I know a lot of people will disagree with me for saying this I don't believe in giving any animal dried out processed foods.

 

After starting my boy on Hills Science I read a report that it contained formaldehyde coupled with some other peer reviewed papers on the huge increase on cancers in cats and dogs sealed it for me. Plus I found his coat was dry and dull.

 

I switched to either making my own food for him, always raw meats unless it's sardines with steamed veg. I'll add flaxseed oil and coconut oil too now his coat is beautiful and shiny. Raw bones regularly for healthy teeth and gums, he gets cold carrots for a chewable treat yet never any grains as their digestive system is not designed for them.

 

Here in Australia the vets are like doctors. They get compensated for promoting their drugs/ foods.
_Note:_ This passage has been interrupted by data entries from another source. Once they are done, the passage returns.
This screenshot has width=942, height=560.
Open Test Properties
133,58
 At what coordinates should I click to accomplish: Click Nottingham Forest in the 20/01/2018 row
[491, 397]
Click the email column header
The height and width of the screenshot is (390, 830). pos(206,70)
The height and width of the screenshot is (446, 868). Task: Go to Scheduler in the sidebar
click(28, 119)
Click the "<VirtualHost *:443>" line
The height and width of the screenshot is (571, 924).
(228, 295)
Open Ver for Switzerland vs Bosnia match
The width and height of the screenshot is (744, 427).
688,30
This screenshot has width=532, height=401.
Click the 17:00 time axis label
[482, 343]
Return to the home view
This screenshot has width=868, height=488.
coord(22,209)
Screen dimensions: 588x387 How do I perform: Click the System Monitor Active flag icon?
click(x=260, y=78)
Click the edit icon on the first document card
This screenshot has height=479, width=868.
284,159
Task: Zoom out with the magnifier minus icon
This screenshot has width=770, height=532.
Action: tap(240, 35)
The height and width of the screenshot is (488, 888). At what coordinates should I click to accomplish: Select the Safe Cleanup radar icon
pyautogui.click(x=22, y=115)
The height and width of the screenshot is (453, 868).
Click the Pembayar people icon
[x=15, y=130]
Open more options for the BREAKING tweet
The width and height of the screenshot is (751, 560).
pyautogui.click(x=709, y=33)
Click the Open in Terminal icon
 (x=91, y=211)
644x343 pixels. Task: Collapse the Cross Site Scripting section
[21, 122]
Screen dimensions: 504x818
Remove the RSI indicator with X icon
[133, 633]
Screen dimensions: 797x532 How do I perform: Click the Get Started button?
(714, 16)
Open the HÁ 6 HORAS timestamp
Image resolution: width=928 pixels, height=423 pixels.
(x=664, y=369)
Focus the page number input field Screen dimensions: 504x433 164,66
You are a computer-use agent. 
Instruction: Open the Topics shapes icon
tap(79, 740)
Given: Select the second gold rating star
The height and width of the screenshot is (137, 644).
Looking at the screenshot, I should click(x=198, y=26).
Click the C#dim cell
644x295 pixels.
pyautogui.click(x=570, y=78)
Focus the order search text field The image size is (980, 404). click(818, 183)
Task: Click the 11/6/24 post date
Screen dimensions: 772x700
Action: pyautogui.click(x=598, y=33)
If I don't have time to cook, I give him Dr Barf which is raw meat mixed with vitamins, minerals, fruit and veg. They are pattys. I simply pour some coconut oil on top for additional fats.

I'm helping a friend whose going thru a separation and his ex had their BC on dehydrated meat biscuits from NZ the most expensive brand I've seen. This was recommended by a natural vet, yet her coat was dry and dull and had constant runny poos. After a week on veg and meat her coat has improved, her poos are perfect and her energy has escalated.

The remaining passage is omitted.